> [Work instructions] Find the line containing "You are a computer-use agent. 640x424 pixels." in the records below. Copy exactly that line and each one after it, ending at the line containing "Click the blue", and nothing more.

> [Supplied data]
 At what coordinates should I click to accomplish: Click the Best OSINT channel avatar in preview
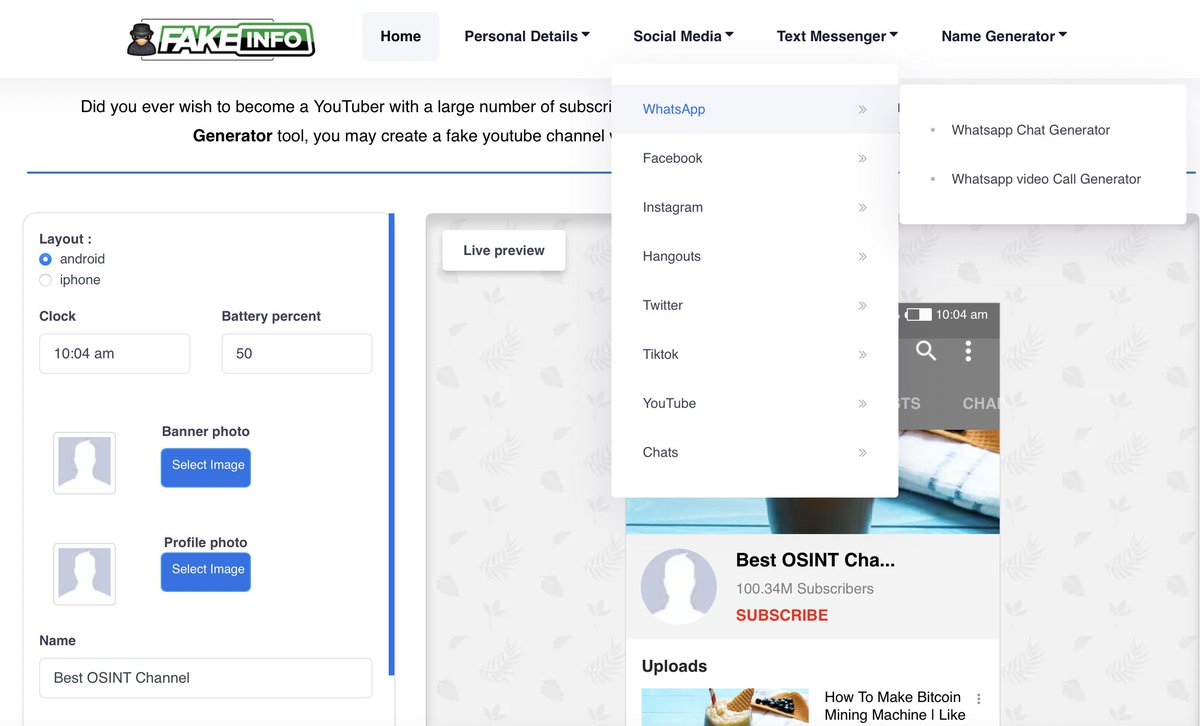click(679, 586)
...
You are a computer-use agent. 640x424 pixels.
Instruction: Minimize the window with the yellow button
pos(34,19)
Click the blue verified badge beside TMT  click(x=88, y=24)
==
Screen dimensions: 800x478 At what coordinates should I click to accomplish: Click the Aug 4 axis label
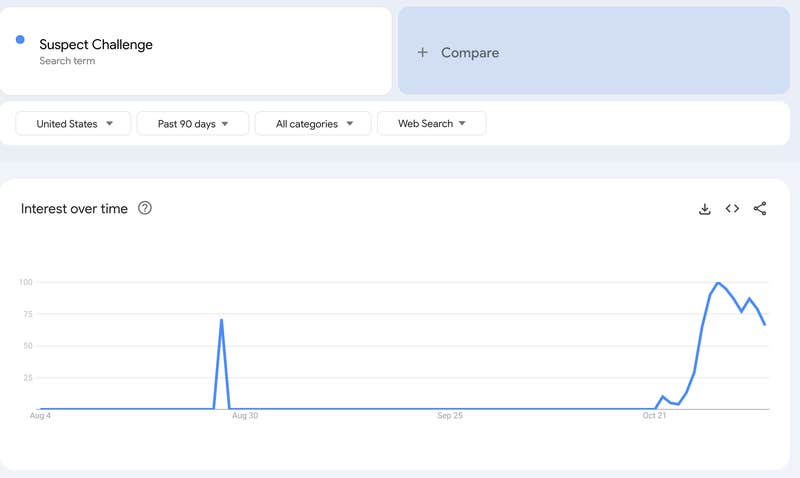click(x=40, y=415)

> [Answer box]
You are a computer-use agent. 640x424 pixels.
Instruction: Minimize the window with the yellow button
pos(34,19)
Click the blue verified badge beside TMT  click(x=88, y=24)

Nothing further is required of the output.